The prince, during his travels, reached the same country where his parents had established themselves. When he came to where the inn stood, he entered it with his retinue to take refreshments, and occupied a suite of apartments for a few hours. The prince having expressed a wish to wash his hands, the father, who did not recognise his son, knelt down at his feet and presented him a silver ewer containing water. The prince, by an irresistible movement which he could not account for, shrank back and would not accept his services; he felt, he knew not why, that though he might be a prince, yet the man that knelt before him so humbly was his superior.
At this the innkeeper became strangely agitated, and began to tremble in every limb.
The prince noticed the landlord's odd behaviour, and asked him what had so affected him, to which he replied: "Because your refusal, prince, reminds me of a son I had who, if he were alive now, would be about your age. I wickedly cast him into the sea to perish, because, when a mere child, he told me the moon had said that some day I should bow to him and think it an honour to offer him water to wash his hands."

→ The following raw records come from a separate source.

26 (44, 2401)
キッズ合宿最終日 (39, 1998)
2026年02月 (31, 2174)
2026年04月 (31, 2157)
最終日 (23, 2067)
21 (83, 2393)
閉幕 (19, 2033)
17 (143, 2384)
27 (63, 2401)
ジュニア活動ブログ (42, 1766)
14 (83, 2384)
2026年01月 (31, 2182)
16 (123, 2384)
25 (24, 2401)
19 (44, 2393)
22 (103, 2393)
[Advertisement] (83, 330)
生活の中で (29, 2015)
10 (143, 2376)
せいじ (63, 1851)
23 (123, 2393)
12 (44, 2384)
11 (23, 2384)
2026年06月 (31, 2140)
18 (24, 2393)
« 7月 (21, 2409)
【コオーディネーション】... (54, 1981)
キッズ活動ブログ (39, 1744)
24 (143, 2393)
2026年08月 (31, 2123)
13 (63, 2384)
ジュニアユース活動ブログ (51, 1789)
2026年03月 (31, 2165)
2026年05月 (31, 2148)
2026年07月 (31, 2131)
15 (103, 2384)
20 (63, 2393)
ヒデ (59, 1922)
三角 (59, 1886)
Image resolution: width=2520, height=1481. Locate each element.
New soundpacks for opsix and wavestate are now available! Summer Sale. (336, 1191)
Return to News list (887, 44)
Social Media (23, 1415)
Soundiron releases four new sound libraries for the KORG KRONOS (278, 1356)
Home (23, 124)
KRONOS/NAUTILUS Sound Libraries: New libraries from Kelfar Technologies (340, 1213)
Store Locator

"But what have I to do with your son?"
"Nothing whatever, my lord, for you are a king's son and I am a poor, humble innkeeper."
When the prince came home and related the incident to the king, he immediately ordered a trusty officer to go and inquire into the matter and find out if the innkeeper could possibly be the prince's father. After many inquiries and cross-questioning, it was made evident to the king that the innkeeper was really the father of his adopted son.
The prince begged the king to pardon his father and mother and not to punish them. The king was touched by the prince's filial appeal, and spared the lives of his parents.
The innkeeper and his wife felt very grateful for the king's mercy, and as they were reconciled to their son, they begged, as a great favour, that their son should be allowed to live with them; but instead of that, the king invited them to come and live in his palace, for his majesty said that after his death the prince would reign in his stead.